--- Instructions for the task ---
Please list the factors that the identity blast radius text gives for ranking NHIs and human accounts.

--- Text block ---
Identity blast radius should become a planning metric for IAM and NHI teams. The practical question is no longer whether a program covers every system, but whether it reduces the number of identities that can move from low-risk to high-impact access without friction. That is the control outcome boards and auditors can actually understand.
For practitioners
- Implement phased governance around one high-risk domain Pick a single application, workload cluster, or access population with clear risk and measurable outcomes. Deliver visibility first, then add review and lifecycle controls only after the inventory is credible enough to support them.
- Prioritize the identities that expand blast radius Rank NHIs and human accounts by privilege scope, reuse, and downstream access to sensitive systems. Focus on the few identities that can create disproportionate exposure if left unmanaged.

--- Information provided ---
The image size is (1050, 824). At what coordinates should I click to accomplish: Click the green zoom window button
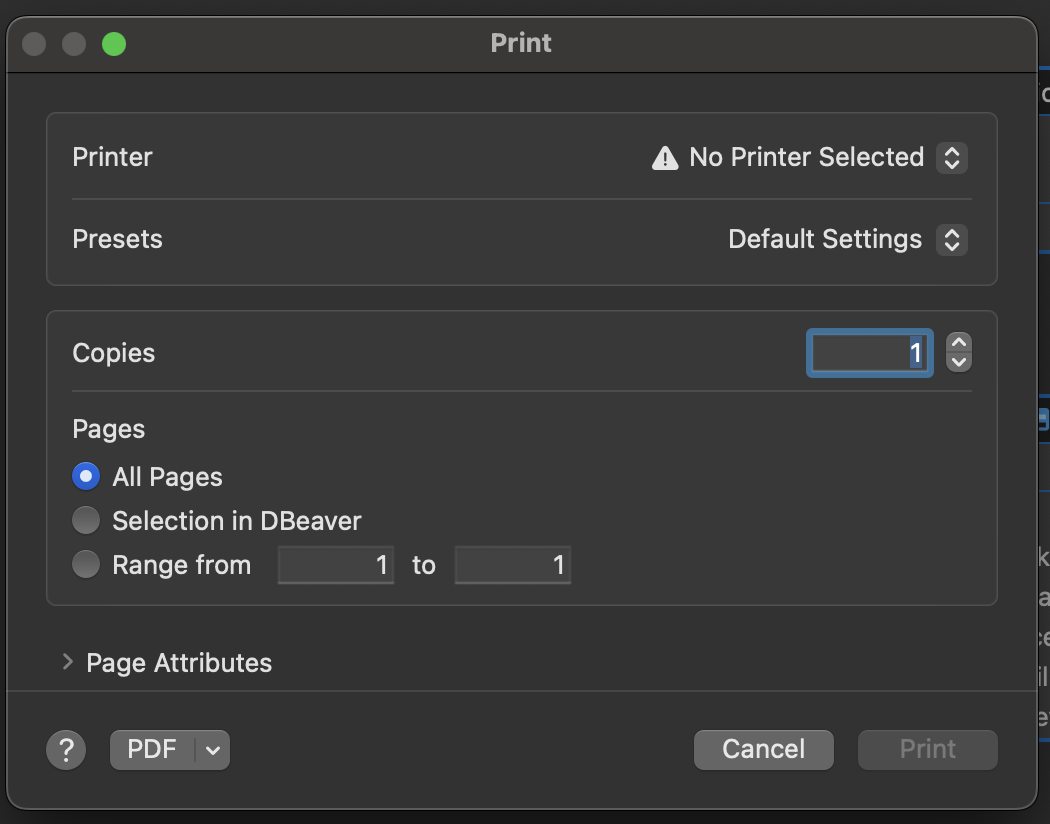coord(114,44)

--- Task response ---
- Privilege scope
- Reuse
- Downstream access to sensitive systems